Bailo, who is, incidentally, also a Leaf driver, placed an open letter to the Leaf community on the MyNissanLeaf discussion forum. It makes two keys points:
- The Nissan Leafs inspected in Arizona are operating to specification and their battery capacity loss over time is consistent with their usage and operating environment. No battery defects were found.
- A small number of Nissan Leaf owners in Arizona are experiencing a greater than average battery capacity loss due to their unique usage cycle, which includes operating mileages that are higher than average in a high-temperature environment over a short period of time.
As one might expect from a diverse and passionate group of owners who have just been witness to some worrying independent testing, the response has been mixed. Some owners feel that their battery's capacity has been diminished more than what Nissan claims is normal and want to be "made whole." Others have expressed relief that the automaker appears to be taking their concerns seriously and becoming more involved with the owner community.
The thread has also been addressed by Nissan's head of global communications, Jeff Kuhlman, who announced that Nissan vice president Andy Palmer will take questions on the issue at the Paris Motor Show this week and that Nissan is considering a series of town hall meetings.
Nissan is considering a series of town hall meetings to address the issue.

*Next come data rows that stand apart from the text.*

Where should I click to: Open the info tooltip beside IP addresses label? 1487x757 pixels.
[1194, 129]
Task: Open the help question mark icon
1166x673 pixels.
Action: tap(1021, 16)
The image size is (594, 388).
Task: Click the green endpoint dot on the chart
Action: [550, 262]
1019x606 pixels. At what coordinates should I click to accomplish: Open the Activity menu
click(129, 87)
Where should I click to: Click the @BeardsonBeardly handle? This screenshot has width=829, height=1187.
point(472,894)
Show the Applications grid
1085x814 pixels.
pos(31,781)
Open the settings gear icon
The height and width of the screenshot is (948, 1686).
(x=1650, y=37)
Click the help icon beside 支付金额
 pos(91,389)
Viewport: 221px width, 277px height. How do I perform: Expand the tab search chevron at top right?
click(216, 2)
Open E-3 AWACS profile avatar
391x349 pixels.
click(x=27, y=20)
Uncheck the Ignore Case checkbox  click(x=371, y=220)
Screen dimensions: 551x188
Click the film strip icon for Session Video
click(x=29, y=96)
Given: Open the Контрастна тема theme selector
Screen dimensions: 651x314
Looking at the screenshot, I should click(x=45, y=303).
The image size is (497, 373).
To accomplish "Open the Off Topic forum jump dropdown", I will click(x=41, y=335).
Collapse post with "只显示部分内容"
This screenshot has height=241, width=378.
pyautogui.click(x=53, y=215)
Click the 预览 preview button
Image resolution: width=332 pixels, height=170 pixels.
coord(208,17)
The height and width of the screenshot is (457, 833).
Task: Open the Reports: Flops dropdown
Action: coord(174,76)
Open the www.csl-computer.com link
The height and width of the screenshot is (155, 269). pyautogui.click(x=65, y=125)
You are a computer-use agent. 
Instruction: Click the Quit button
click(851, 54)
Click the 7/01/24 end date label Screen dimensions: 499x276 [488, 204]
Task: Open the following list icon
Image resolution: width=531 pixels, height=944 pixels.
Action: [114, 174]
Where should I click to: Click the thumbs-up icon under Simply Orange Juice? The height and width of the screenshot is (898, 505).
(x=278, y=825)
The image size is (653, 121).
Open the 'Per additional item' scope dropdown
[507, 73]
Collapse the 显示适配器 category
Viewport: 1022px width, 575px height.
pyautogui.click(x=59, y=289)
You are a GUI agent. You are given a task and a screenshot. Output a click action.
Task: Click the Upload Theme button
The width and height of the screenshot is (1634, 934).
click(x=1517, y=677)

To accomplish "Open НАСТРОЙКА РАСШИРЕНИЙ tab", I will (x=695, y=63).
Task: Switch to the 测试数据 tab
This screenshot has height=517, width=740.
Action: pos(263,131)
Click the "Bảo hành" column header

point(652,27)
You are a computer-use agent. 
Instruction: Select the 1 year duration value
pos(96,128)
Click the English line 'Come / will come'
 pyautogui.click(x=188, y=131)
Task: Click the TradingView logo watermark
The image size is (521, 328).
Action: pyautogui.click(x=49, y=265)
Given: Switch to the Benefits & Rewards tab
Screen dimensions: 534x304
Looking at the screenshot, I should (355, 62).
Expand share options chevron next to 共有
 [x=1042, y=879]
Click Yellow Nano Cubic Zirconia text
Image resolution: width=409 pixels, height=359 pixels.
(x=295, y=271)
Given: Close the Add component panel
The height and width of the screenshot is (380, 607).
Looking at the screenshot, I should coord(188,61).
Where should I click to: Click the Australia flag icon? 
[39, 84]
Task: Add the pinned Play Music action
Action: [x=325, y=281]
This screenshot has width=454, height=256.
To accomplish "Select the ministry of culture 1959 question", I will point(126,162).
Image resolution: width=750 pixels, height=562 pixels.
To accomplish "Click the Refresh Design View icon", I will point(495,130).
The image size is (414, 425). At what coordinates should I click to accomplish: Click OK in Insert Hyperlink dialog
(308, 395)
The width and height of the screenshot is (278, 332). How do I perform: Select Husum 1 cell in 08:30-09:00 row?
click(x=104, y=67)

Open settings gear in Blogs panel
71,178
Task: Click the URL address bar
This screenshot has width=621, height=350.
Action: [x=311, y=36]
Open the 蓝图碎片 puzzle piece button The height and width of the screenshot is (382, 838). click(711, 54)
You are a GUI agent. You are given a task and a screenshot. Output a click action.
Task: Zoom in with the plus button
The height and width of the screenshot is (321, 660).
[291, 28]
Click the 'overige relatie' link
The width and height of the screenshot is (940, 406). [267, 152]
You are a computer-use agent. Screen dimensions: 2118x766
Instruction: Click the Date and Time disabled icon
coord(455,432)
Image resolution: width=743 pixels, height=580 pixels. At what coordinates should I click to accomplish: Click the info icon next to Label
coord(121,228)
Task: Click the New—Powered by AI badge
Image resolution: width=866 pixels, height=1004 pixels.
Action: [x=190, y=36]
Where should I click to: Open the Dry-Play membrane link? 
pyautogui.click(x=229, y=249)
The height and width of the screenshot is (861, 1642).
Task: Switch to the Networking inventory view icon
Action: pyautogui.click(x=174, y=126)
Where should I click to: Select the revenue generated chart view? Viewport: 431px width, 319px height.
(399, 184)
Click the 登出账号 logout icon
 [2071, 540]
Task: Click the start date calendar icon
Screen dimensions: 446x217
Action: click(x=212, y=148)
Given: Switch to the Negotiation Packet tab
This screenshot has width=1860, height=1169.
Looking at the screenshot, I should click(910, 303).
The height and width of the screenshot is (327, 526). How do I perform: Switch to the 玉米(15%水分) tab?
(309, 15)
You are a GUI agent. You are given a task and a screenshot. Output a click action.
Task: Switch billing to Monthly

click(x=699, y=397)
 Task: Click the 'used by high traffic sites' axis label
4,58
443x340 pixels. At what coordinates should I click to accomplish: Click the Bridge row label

Will it be enough to calm concerns over the actual source of the controversy: a seeming rapid decline in range with Leafs used in hot climates? We suspect not. That may require restoring range to suffering vehicles and the introduction of a warranty that actually covers some amount of range loss (currently, only battery power output loss is covered and it's unclear how little range might exist when that condition occurs). Of course, it goes without saying that the 2013 Leaf needs to demonstrate improved battery performance.
While we await more news on the situation, there is some reason to be optimistic the problem isn't as big as some have supposed. EVTV has pondered the situation and posited that some of the range reduction might be unrelated to the actual battery. Mulling over some numbers given to them from that aforementioned independent owner's tests, they believe the worst affected vehicle in that group had lots more capacity in its battery at the end of the test that just wasn't being tapped, and have suggested the problem might be down to a sensor being affected by the hot climate.
Whatever the cause, affected Leaf owners will want to see relief soon. Some have already terminated leases because of it and many are concerned about resale value, while others are, no doubt, already looking at other vehicle alternatives.